How much for your ID?
As Lee Sharrocks, consumer sales director for Symantec UK, told me, “It’s a multibillion-dollar criminal industry and identities are becoming cheaper and easier to buy online. With the introduction of software toolkits to provide access to the technology needed to become involved in these identity scams, we can only expect this trend to continue to grow, so the need for consumer vigilance is higher than ever.” And for once I’m not going to take issue with anything that Symantec has just told me.
Size does matter
Not to be outdone, McAfee has also been hot on the report-publishing trail, sending me some juicy findings from research into the security challenges facing the average small-to-medium-sized business today. Sampling the opinions of more than 600 decision makers from SMBs across Europe, its Does Size Matter? The Security Challenge of the SMB report reveals the following numbers:
90% believe they’re adequately protected from attack.
73% admit that online availability is critical to their business.
58% consider themselves not a “valuable target” in the eyes of cybercriminals.
58% aren’t concerned about becoming a victim of cybercrime.
56% think cybercriminals cannot make money from them.
47% believe cybercrime is an issue for only larger organisations.
45% believe not being well known means they’re not at risk.
36% admit to accepting hardware and software default settings.
28% spend only an hour a week on proactive IT security management.
19% acknowledge that an attack might put them out of business.
Looking at those numbers leaves me wondering whether some people have any idea about what’s going on in their business when it comes to IT security, or rather what won’t be going on once their lack of strategic foresight rebounds to bite their corporate ass. It isn’t just the attack itself, or even the downtime that results, but also the decreased long-term productivity, loss of competitive edge and devaluing of reputation that have to be considered. The notion that because you’re a small fish in a big pond your company is invisible to attack is ludicrous, as is the idea that cybercriminals aren’t interested in your puny data because someone else has more. The cybercriminal looks for the easiest victim, so given a choice between 50 small companies with inadequate security or a single giant corporation with ironclad defences, guess which they’ll attack? There’s some value to be ripped out of every business, irrespective of size. For once, think old school, think “size does matter” and use some protection.
Face up to Facebook
The trouble with Facebook is that, aside from allowing you to find new friends and then find their friends, putting all your personal information – from your pet’s name to your ten favourite films – online for the whole world to look at just makes the cybercriminal’s life that little bit easier. It’s also a colossal time-waster. People can “poke” you to see if you’re alive and you can “poke” them back, out of politeness or stupidity. People let you know that they’ve just got out of the bath and are wearing green socks – all of which is fine, if remarkably unimportant, if you’re at home. However, if this happens during working hours, using a work computer attached to a work internet connection, then that quickly becomes a problem for your employer.

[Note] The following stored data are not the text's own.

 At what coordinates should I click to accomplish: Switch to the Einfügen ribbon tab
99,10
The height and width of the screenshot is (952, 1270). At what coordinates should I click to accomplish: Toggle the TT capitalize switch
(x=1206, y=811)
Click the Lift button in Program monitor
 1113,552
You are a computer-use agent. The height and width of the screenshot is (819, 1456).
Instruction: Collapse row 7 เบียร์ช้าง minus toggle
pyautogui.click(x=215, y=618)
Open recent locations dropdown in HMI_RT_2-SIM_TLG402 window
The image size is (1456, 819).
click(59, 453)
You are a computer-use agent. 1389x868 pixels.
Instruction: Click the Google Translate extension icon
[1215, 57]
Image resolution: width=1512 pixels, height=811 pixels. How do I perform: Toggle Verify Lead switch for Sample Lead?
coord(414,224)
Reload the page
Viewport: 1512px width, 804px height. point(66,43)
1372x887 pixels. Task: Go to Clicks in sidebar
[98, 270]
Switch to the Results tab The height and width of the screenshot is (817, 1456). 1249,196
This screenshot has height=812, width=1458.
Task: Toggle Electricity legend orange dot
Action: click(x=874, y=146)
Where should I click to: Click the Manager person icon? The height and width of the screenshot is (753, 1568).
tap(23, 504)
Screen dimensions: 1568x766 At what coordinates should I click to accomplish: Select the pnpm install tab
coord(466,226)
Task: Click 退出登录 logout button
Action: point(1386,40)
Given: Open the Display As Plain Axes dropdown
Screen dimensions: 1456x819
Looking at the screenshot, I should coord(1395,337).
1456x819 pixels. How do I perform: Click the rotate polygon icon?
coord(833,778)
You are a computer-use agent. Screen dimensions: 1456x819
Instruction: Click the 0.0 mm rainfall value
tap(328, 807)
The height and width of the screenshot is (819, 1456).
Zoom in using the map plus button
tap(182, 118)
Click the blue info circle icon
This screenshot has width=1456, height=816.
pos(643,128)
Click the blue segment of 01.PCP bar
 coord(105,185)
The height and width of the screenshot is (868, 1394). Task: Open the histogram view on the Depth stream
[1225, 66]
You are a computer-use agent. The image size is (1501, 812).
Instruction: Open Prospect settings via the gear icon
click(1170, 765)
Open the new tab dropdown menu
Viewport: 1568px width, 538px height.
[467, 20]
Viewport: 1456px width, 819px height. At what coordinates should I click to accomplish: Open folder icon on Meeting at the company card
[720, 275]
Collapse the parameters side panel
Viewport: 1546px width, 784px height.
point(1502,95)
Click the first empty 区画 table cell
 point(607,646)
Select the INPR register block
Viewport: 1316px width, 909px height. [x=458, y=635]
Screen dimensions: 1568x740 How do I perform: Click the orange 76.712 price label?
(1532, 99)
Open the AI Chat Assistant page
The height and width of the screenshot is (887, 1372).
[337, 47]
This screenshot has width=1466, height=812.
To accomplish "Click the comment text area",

In fact, according to recent analysis by web security outfit ScanSafe, as many as a third of employers now block access to social-networking sites in order to try to refocus employees’ attention where it should be – on work. ScanSafe has seen the number of its own customers blocking such sites rise by 17% over the course of the past year, and it isn’t just Facebook that’s to blame – YouTube, LinkedIn, Bebo, MySpace and Photobucket are all right up there when it comes to time-wasting in the workplace. Employers are fighting back against these new cyberslackers with more than just connectivity blocks: Acceptable Use Policies (AUPs) are also being wielded to batter online offenders into submission.